The problem: A faithful copy of every entry is the goal; keep the images out of it.

Excerpted records:
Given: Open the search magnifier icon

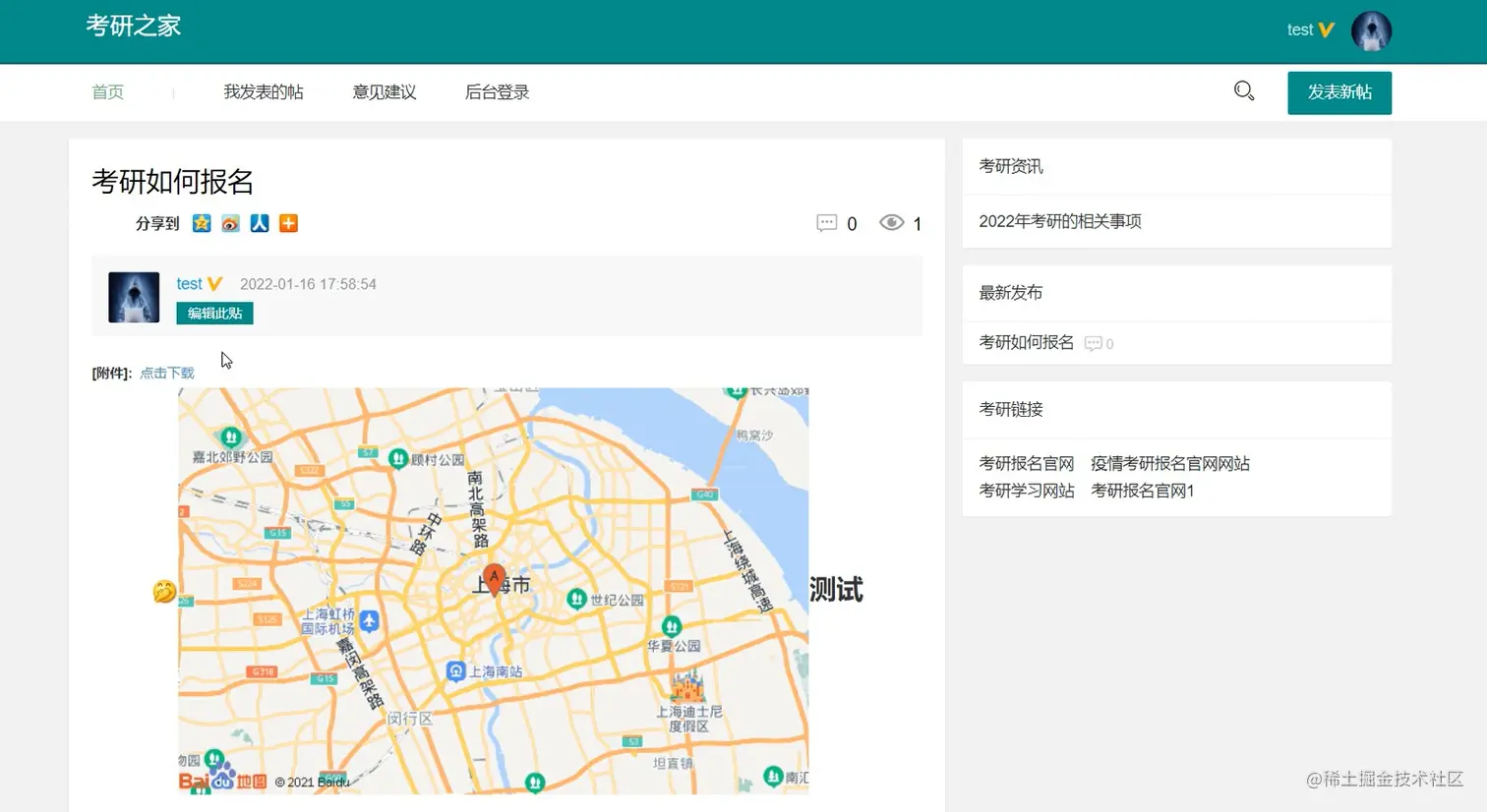Looking at the screenshot, I should pos(1244,90).
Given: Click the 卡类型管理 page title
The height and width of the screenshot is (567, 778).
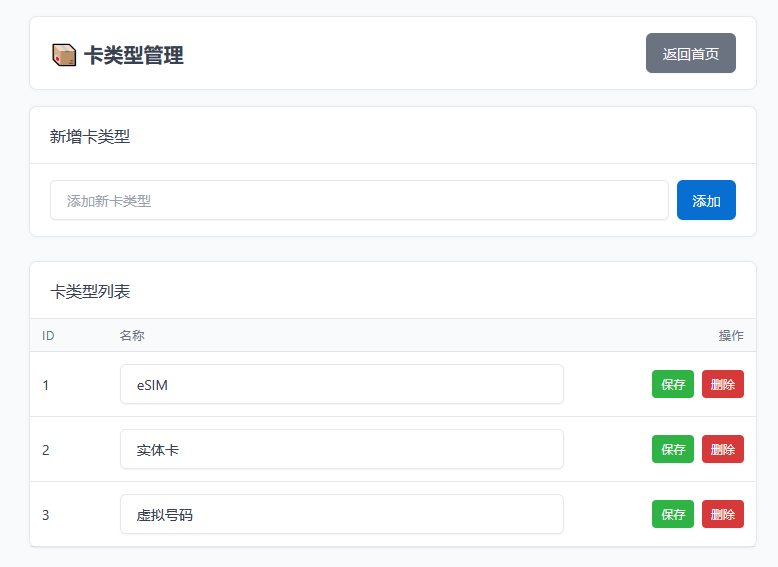Looking at the screenshot, I should (x=134, y=55).
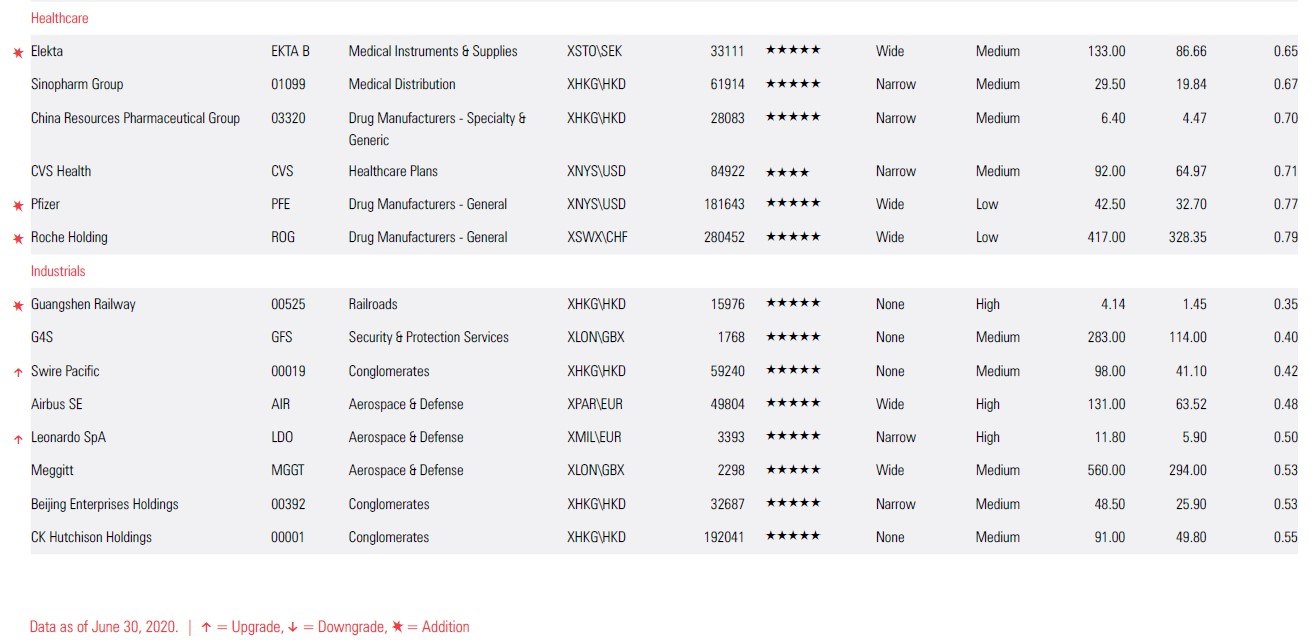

Task result:
Given: Open the search magnifier icon

Looking at the screenshot, I should pos(1244,90).
Given: Click the 卡类型管理 page title
The height and width of the screenshot is (567, 778).
Looking at the screenshot, I should (x=134, y=55).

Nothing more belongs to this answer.